[What the task asks] Looking at the data below, count the lines that contain the string "Choose". Write only the total.

[Records for this exercise]
---+---

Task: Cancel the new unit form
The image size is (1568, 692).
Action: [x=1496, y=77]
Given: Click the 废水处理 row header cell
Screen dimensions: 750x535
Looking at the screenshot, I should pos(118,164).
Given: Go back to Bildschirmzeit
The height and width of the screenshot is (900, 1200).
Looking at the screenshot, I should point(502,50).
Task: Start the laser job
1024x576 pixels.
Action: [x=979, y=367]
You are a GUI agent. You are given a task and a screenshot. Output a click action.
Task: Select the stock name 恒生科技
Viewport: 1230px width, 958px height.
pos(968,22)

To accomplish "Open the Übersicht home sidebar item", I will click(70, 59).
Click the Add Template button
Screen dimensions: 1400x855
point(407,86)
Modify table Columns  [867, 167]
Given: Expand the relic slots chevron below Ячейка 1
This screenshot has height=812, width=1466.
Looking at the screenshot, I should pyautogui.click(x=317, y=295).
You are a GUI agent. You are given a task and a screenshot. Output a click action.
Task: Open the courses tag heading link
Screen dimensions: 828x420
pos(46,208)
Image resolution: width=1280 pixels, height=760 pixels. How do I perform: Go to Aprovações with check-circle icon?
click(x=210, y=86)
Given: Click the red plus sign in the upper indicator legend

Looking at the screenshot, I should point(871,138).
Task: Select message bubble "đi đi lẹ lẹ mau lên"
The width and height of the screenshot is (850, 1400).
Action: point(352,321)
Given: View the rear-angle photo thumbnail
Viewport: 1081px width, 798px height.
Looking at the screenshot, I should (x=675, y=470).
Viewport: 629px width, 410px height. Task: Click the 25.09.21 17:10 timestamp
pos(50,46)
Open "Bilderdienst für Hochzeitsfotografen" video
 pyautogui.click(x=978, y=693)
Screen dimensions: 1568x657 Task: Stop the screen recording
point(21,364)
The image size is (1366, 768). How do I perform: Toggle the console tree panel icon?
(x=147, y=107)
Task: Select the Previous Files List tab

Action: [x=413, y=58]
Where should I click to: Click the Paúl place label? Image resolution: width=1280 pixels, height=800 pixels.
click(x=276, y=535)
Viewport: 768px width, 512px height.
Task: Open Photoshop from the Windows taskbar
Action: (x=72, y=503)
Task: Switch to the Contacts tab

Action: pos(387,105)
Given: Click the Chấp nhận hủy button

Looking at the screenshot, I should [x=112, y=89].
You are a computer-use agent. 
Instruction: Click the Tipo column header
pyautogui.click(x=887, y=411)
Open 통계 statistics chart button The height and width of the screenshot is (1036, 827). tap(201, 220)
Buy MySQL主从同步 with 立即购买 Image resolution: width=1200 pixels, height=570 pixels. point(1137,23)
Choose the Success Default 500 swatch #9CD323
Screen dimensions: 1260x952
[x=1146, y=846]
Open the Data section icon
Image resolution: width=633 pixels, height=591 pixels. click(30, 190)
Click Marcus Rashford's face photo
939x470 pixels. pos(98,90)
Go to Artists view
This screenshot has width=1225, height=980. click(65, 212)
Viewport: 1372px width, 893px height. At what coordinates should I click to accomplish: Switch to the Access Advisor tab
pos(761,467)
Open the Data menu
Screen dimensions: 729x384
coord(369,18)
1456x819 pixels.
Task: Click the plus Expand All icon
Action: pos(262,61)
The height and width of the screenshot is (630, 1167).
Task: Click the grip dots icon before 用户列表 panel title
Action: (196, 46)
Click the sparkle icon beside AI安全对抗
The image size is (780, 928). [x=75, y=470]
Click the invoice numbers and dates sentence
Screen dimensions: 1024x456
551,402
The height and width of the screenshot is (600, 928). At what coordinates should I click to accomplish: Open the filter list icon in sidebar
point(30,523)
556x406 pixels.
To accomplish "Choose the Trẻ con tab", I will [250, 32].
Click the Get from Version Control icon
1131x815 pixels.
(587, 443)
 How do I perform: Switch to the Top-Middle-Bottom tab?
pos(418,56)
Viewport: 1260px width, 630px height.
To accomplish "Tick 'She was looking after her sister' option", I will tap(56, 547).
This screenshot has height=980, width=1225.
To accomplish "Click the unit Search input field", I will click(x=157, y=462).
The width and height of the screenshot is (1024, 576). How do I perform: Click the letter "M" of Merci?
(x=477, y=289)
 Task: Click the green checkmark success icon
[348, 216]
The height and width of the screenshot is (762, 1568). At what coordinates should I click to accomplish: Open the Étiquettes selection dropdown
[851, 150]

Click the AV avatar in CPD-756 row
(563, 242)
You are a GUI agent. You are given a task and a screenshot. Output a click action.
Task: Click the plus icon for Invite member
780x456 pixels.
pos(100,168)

---+---

[Solution to this exercise] 2